Concepts

FitPy is built around a small set of general concepts, each aiming at complete reproducibility—and wherever possible replicability—of data acquisition, processing, and analysis. Despite its origin in spectroscopy, FitPy is generally agnostic with respect to the data processed.

Due to being based on the ASpecD framework for reproducible data analysis, FitPy uses many of the underlying concepts, namely the dataset, model, and for the actual fitting the analysis step. Results can be presented in form of reports. Furthermore, recipe-driven data analysis is used as a user interface making it possible to reliably and reproducibly fit data with no programming skills needed.

Dataset

Unit of data and metadata, prerequisite for a semantic understanding within the routines.

Every measurement (or calculation) produces (raw) data that are useless without additional information, such as experimental parameters. This additional information is termed “metadata” within the FitPy framework. A dataset is the unit of (numerical) data and metadata. Another integral aspect is the history containing all relevant information regarding each single processing step performed on the data of the dataset.

Additionally to combining numerical data and metadata, a dataset provides a common structure, unifying the different file formats used as source for both, data and metadata. Hence, the actual data format does not matter, greatly facilitating dealing with data from different sources (and even different kinds of data).

Model

Mathematical models depending on parameters that get fitted to the data.

Models can come from different sources. The ASpecD framework ships with a list of rather basic mathematical models that can be combined in arbitrary ways. This allows already for fitting a series of Lorentzians or Gaussians to spectroscopic data.
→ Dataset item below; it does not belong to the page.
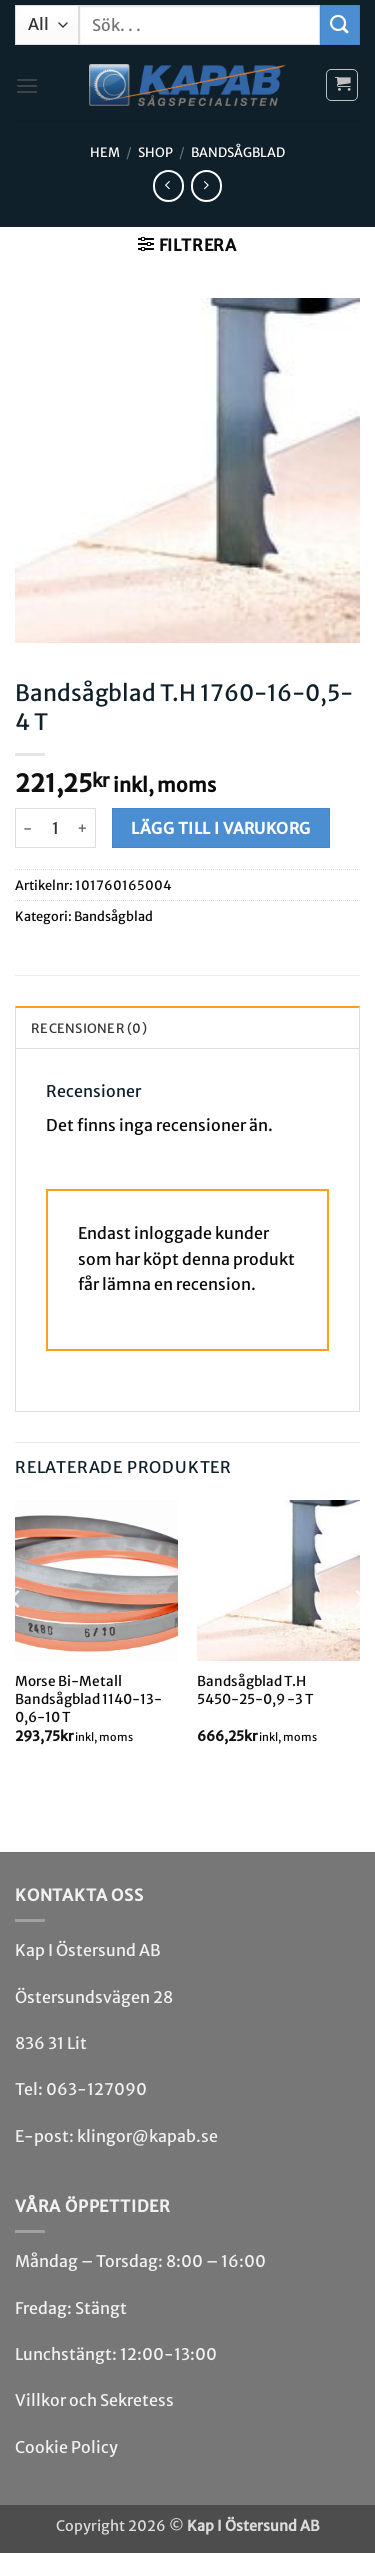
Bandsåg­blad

However, FitPy accepts every model as long as it behaves like a model of the ASpecD framework. Therefore, packages derived from the ASpecD framework and focussing on distinct spectroscopic methods may come with their own models. Similarly, you can write packages focussing only on providing models (i.e. simulations) of spectroscopic data of a particular kind and plug these into FitPy.

Fitting

Fitting models to data by algorithmically adjusting the parameters of the former.

A fitting is actually an analysis step in terms of the ASpecD framework. On the other hand, fitting as such is a rather complex topic, and providing easy access to advanced fitting capabilities is at the core of the FitPy package, besides its focus on reproducibility.

The core fitting capabilities come from some excellent libraries FitPy uses, namely the SciPy software stack and Lmfit. It is truly once again “standing on the shoulders of giants”, as Sir Isaac Newton phrased it in his now famous letter to Robert Hooke. Fitting includes different methods as well as strategies such as robust fitting via sampling of many different starting conditions, global fitting of a model to several datasets, and fitting several models at once to one dataset (i.e., multiple spectral species).

Plots

Graphical presentation of the results of fitting models to datasets.

An image is worth a thousand words. At least if the figure is designed and created sensibly, this is more than true for a graphical representation of scientific data. The simplest instance of a plot with respect to fitting is the combined graphical representation of data and fitted model. But the accuracy of the fit can be accessed and presented by different graphical representations as well.

The plotting capabilities are based on the machinery provided by the ASpecD framework, and as such, the FitPy package extends these plotters with sensible specialised instances.

Reports

Overview of the results of fits that can be created automatically.

To ensure reproducibility and good scientific practice, all information obtained during the fitting process is stored in a structured way, mostly within a dataset. However, a system designed for reproducible data analysis can only show its strengths if this information is easily accessible and can be presented in an appealing way.

The idea behind reports is to create well formatted representations of the results of fitting a model to (experimental) data. This is based on templates provided or adjusted by the user.

Recipe-driven data analysis

Reproducible and reliable data analysis with no programming skills needed.

Processing data consists of lots of different single tasks that can mostly be automated. This is the idea behind recipe-driven data analysis: lists of datasets and tasks that can easily be created by a user and processed fully automated. “Tasks” has a broad meaning here, including basically every automatable aspect of data analysis, including processing and analysis steps, creating representations and annotations, and finally reports.

Recipe-driven data analysis is carried out fully unattended (non-interactive). This allows to use it in context of separate hardware and a scheduling system. Situations particularly benefiting from this approach are either many datasets that need to be processed all in the same way, or few datasets requiring expensive processing such as simulation and fitting. The latter is even more true in context of global fitting and/or sampling of different starting parameters, such as Monte-Carlo or Latin-Hypercube sampling approaches.